• Collected data
============

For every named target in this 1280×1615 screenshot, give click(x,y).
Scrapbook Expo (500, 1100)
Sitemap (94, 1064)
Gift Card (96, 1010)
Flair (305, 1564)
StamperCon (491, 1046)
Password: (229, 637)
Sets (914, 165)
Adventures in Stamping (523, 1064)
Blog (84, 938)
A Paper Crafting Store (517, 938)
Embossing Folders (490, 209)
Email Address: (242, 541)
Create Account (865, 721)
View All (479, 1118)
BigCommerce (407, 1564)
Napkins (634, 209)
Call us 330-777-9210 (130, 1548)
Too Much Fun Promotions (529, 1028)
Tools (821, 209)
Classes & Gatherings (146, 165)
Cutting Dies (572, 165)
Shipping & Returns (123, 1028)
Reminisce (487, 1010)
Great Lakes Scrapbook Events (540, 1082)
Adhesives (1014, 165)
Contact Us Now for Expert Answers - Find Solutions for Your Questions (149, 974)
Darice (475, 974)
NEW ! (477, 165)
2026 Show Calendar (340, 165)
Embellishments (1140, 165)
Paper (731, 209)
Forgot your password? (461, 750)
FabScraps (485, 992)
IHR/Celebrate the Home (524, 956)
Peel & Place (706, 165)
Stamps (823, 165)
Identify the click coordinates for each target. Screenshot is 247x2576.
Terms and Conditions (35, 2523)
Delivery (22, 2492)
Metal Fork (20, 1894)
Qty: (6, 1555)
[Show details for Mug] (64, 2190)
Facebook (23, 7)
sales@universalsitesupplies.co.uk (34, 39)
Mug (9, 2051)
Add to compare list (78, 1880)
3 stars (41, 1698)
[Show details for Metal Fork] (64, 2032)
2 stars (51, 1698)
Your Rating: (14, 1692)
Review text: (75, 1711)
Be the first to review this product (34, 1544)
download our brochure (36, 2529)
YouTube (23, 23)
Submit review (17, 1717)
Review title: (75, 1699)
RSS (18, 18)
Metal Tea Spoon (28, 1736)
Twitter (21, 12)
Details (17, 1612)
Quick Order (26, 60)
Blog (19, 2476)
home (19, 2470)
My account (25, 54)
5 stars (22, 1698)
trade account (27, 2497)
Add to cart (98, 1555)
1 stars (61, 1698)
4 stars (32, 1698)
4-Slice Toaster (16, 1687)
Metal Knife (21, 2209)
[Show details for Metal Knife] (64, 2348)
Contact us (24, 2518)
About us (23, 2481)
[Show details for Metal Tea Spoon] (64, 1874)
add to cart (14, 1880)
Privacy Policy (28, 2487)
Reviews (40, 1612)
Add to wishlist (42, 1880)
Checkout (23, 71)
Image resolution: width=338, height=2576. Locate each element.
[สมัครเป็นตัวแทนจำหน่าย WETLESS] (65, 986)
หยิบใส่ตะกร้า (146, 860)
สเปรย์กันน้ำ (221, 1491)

============

• Work required
Transcribe exactly, and only, the lines from the opening line of the records through the line containing "Review text: (75, 1711)".

• Answer space
For every named target in this 1280×1615 screenshot, give click(x,y).
Scrapbook Expo (500, 1100)
Sitemap (94, 1064)
Gift Card (96, 1010)
Flair (305, 1564)
StamperCon (491, 1046)
Password: (229, 637)
Sets (914, 165)
Adventures in Stamping (523, 1064)
Blog (84, 938)
A Paper Crafting Store (517, 938)
Embossing Folders (490, 209)
Email Address: (242, 541)
Create Account (865, 721)
View All (479, 1118)
BigCommerce (407, 1564)
Napkins (634, 209)
Call us 330-777-9210 (130, 1548)
Too Much Fun Promotions (529, 1028)
Tools (821, 209)
Classes & Gatherings (146, 165)
Cutting Dies (572, 165)
Shipping & Returns (123, 1028)
Reminisce (487, 1010)
Great Lakes Scrapbook Events (540, 1082)
Adhesives (1014, 165)
Contact Us Now for Expert Answers - Find Solutions for Your Questions (149, 974)
Darice (475, 974)
NEW ! (477, 165)
2026 Show Calendar (340, 165)
Embellishments (1140, 165)
Paper (731, 209)
Forgot your password? (461, 750)
FabScraps (485, 992)
IHR/Celebrate the Home (524, 956)
Peel & Place (706, 165)
Stamps (823, 165)
Identify the click coordinates for each target. Screenshot is 247x2576.
Terms and Conditions (35, 2523)
Delivery (22, 2492)
Metal Fork (20, 1894)
Qty: (6, 1555)
[Show details for Mug] (64, 2190)
Facebook (23, 7)
sales@universalsitesupplies.co.uk (34, 39)
Mug (9, 2051)
Add to compare list (78, 1880)
3 stars (41, 1698)
[Show details for Metal Fork] (64, 2032)
2 stars (51, 1698)
Your Rating: (14, 1692)
Review text: (75, 1711)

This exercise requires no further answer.